Netbooks, l’informatique les pieds sur terre

Projet caritatif développé il y a trois ans par une équipe du Massachusetts Institute of Technology, l’opération OLPC (One Laptop Per Child) entendait ouvrir les portes de la micro-informatique aux enfants des pays défavorisés par le biais d’un petit PC portable vert pomme acidulé. Vers notre dossier spécial

Netbooks, l’informatique les pieds sur terre
©AP
Michi-Hiro Tamaï

Projet caritatif développé il y a trois ans par une équipe du Massachusetts Institute of Technology, l’opération OLPC (One Laptop Per Child) entendait ouvrir les portes de la micro-informatique aux enfants des pays défavorisés par le biais d’un petit PC portable vert pomme acidulé. Finalement, ce concept optant pour une configuration technique très modeste a été détourné par un constructeur informatique.

En lançant il y a un an son Eee PC (Easy to Learn, Easy to Work, Easy to Play), Asus frappait en plein dans le mille. Partant du constat que pour beaucoup de gens, l’emploi d’un PC se limite à surfer sur le web, écrire des mails et taper des textes, le constructeur taïwanais s’est fendu d’un PC ultraportable dépouillé de toute technologie superflue pour un prix spectaculaire. Un retour à la réalité salvateur pour les PC portables qui gonflent parfois leur prix pour embarquer des options (GPS, 3G, Blu Ray, Full HD) plutôt inutiles pour le grand public.

Déluge de modèles

Le week-end, dans certaines grandes surfaces spécialisées, il faut désormais faire la file pour pouvoir observer et essayer les netbooks, stars incontestées de la micro-informatique en 2008. Seul sur un marché qu’il a créé depuis plusieurs mois, Asus et son Eee PC a finalement été rejoint par d’autres constructeurs en Belgique comme Acer et Samsung.

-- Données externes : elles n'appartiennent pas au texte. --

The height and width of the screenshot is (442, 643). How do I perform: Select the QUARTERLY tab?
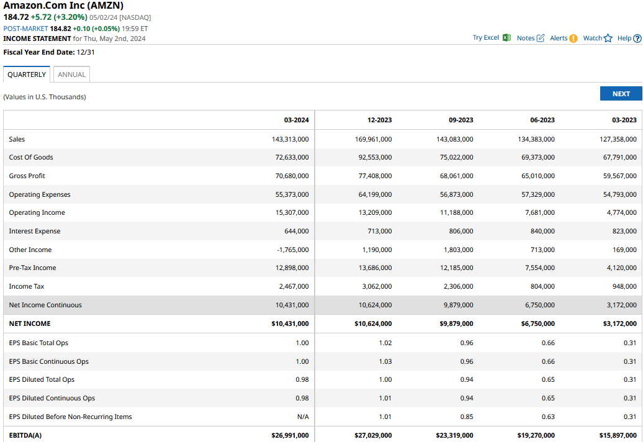pyautogui.click(x=27, y=74)
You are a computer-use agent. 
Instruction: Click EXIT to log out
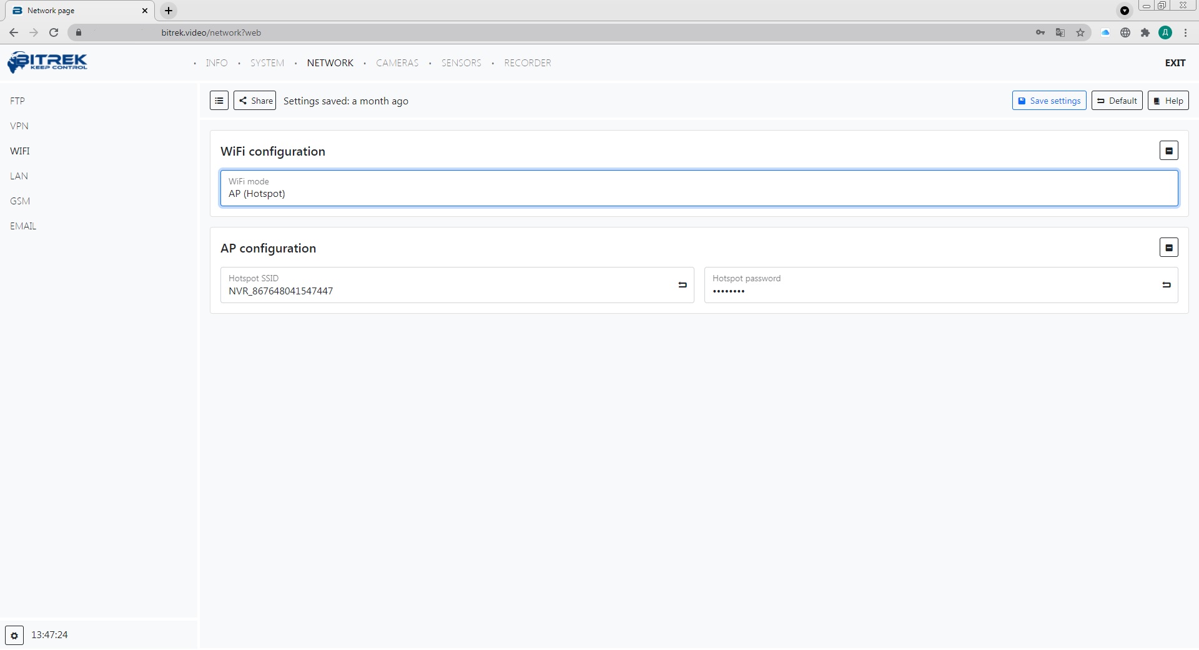pyautogui.click(x=1175, y=63)
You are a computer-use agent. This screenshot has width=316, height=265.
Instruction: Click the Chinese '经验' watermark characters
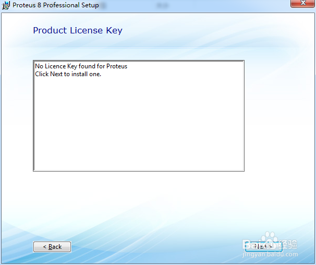288,244
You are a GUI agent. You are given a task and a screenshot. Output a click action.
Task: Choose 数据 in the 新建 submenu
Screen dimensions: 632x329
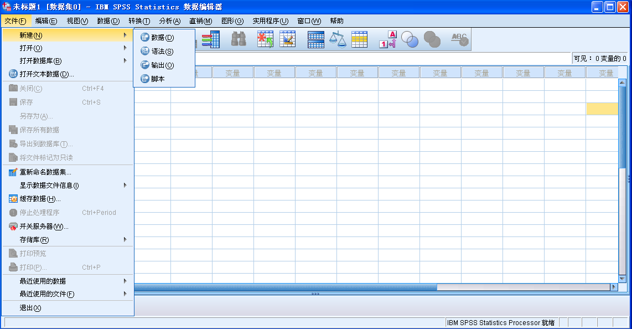[x=162, y=38]
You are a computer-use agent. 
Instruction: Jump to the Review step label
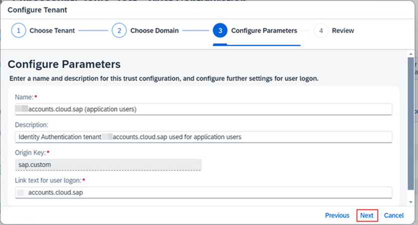[x=342, y=31]
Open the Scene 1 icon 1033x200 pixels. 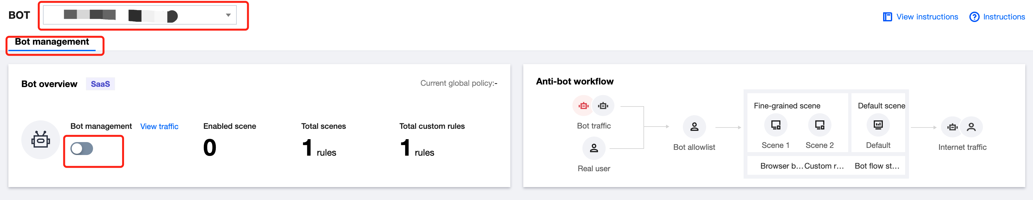click(776, 125)
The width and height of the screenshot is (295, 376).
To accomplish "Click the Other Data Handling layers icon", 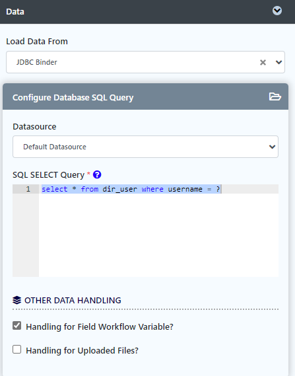I will tap(16, 300).
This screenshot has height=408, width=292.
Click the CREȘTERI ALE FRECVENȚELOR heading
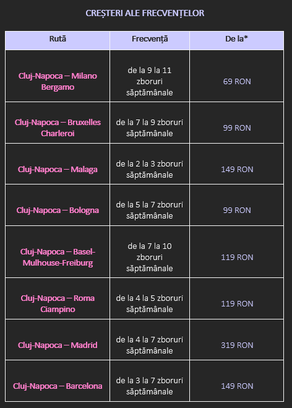click(145, 13)
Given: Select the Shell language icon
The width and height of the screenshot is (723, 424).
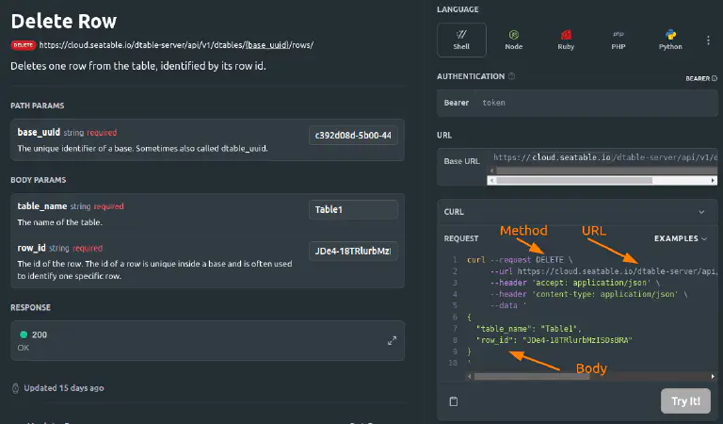Looking at the screenshot, I should pos(462,40).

Excepté Sony et Apple, chaque acteur suit le mouvement avec plus ou moins de talent. Une tendance en plein boom depuis le début de cette année, plus pertinente que jamais ces dernières semaines, crise économique oblige. Dans ce déluge de nouveaux modèles annoncés chaque semaine sur le net, des acteurs inattendus sortent même du bois comme Fnac et son Clevo TN70M ou Hercules (accessoiriste informatique) et son eCafe.

Les inconvénients du low cost

A l’heure où une dizaine de constructeurs jouent des coudes et tentent d’imposer leur ultraportable low cost, difficile de choisir le partenaire idéal dans l’avalanche de modèles et configurations proposées. Quelques tendances et paramètres peuvent néanmoins aider à ne pas se perdre dans cette course à la bonne affaire. Avec une diagonale d’écran affichant en moyenne 8,9 pouces (soit moins de 23cm) et un poids tournant aux alentours du kilo, le gabarit des netbooks séduira les nomades. Ceux-ci risquent néanmoins de rapidement déchanter en constatant que l’autonomie moyenne tourne aux alentours de deux heures et demie.

Les Proust en herbe devront par ailleurs se raviser. Taper un long texte sur les claviers miniatures low cost est une gageure. Enfin, les amateurs de montage vidéo et de jeux vidéo passeront également leur chemin. Les netbooks n’incluent pas de carte graphique puissante et sont amputés de tout lecteur/graveur DVD optique.

Des prix qui flambent

Avant l’achat, comparer la puissance des processeurs et cartes graphiques des netbooks est donc vain. Un Intel Atom est par contre conseillé comme processeur central vu son économie d’énergie.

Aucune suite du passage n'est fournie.